Significant relationships referenced in this management’s discussion and analysis of financial condition and results of operations include the following:

 

·                 References to “we,” “us,” “our” or “ARLP Partnership” mean the business and operations of Alliance Resource Partners, L.P., the parent company, as well as its consolidated subsidiaries.

·                 References to “ARLP” mean Alliance Resource Partners, L.P., individually as the parent company, and not on a consolidated basis.

·                 References to “MGP” mean Alliance Resource Management GP, LLC, the managing general partner of Alliance Resource Partners, L.P., also referred to as our managing general partner.

·                 References to “SGP” mean Alliance Resource GP, LLC, the special general partner of Alliance Resource Partners, L.P., also referred to as our special general partner.

·                 References to “Intermediate Partnership” mean Alliance Resource Operating Partners, L.P., the intermediate partnership of Alliance Resource Partners, L.P., also referred to as our intermediate partnership.

·                 References to “Alliance Coal” mean Alliance Coal, LLC, the holding company for the substantial majority of the operations of Alliance Resource Operating Partners, L.P., also referred to as our primary operating subsidiary.

·                 References to “AHGP” mean Alliance Holdings GP, L.P., individually as the parent company, and not on a consolidated basis.

·                 References to “AGP” mean Alliance GP, LLC, the general partner of Alliance Holdings GP, L.P.

 

Summary

 

We are a diversified producer and marketer of coal primarily to major United States (“U.S.”) utilities and industrial users. We began mining operations in 1971 and, since then, have grown through acquisitions and internal development to become the third largest coal producer in the eastern U.S.  As is customary in the coal industry, we have entered into long-term coal supply agreements with many of our customers.  As of June 30, 2015, we operated ten underground mining complexes in Illinois, Indiana, Kentucky, Maryland and West Virginia and we operated a coal loading terminal on the Ohio River at Mt. Vernon, Indiana.  On July 31, 2015, we acquired the remaining equity interest in White Oak Resources LLC (“White Oak”), adding another underground mining complex to our operations.  Prior to July 31, 2015, we owned a non-controlling, preferred equity interest in White Oak, coal reserves under lease-back arrangements with White Oak and surface facilities at White Oak’s longwall mining complex in southern Illinois.  White Oak’s initial longwall system commenced operation in late October 2014.

▶ [Data entries]:
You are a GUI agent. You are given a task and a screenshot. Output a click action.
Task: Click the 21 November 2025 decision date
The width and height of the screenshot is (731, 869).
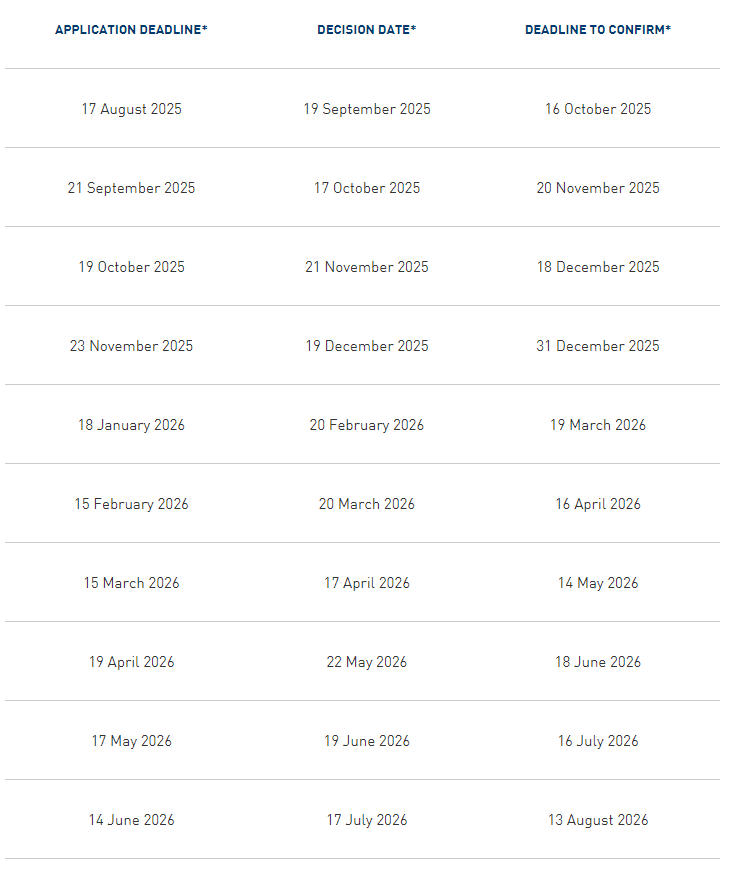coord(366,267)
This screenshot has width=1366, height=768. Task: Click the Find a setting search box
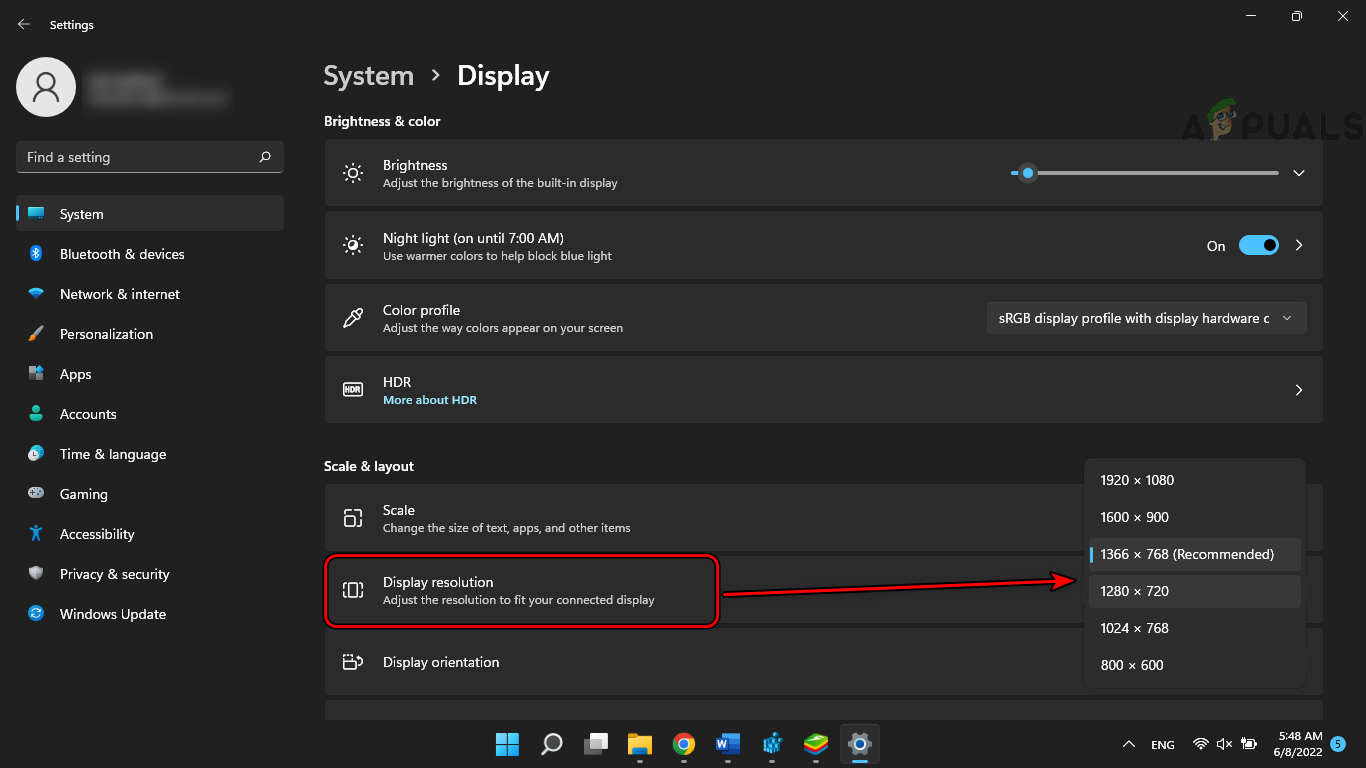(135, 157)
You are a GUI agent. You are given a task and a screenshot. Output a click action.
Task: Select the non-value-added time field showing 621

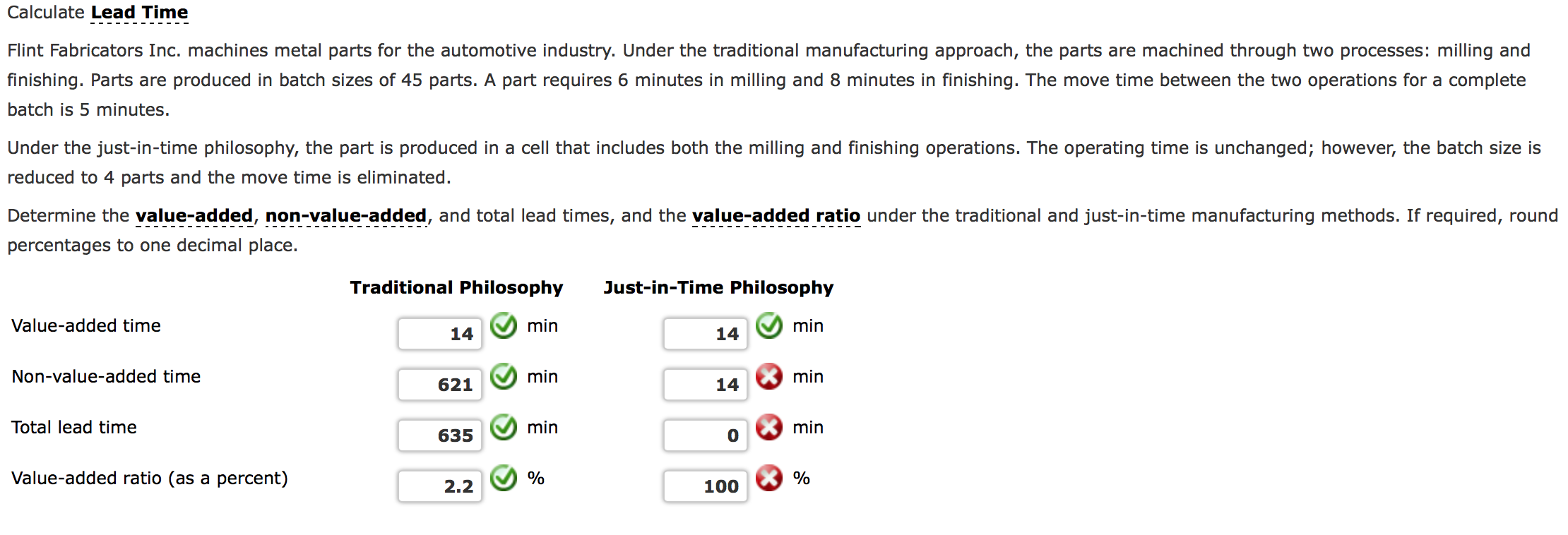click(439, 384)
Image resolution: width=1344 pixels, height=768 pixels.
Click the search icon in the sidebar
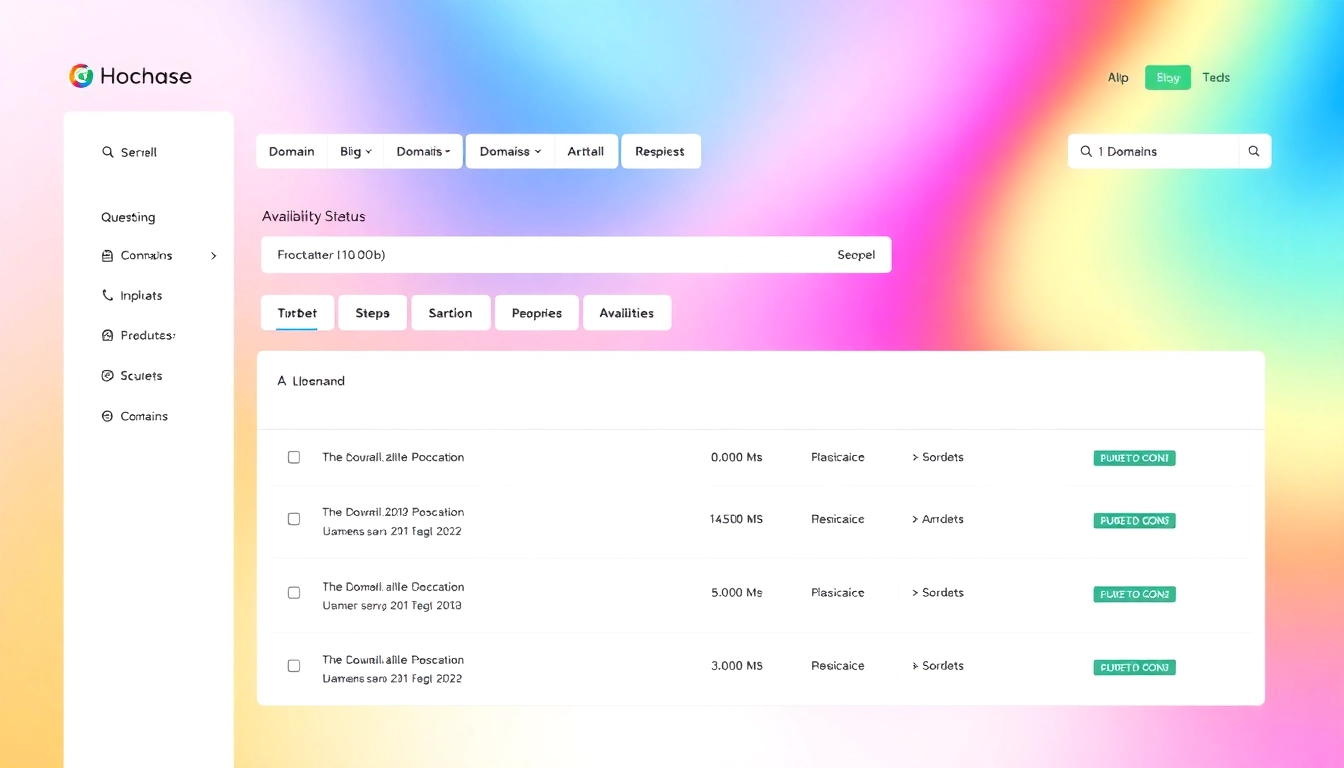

▶ [Brief]:
Take the Alliance Resource Partners summary further, picking up after its last sentence.

▶ [Answer]:
 

We have four reportable segments: Illinois Basin, Appalachia, White Oak and Other and Corporate.  The first two reportable segments correspond to major coal producing regions in the eastern U.S.  Factors similarly affecting financial performance of our operating segments within each of these two reportable segments generally include coal quality, geology, coal marketing opportunities, mining and transportation methods and regulatory issues.  The White Oak segment includes our activities associated with the White Oak longwall Mine No. 1 in southern Illinois more fully described below.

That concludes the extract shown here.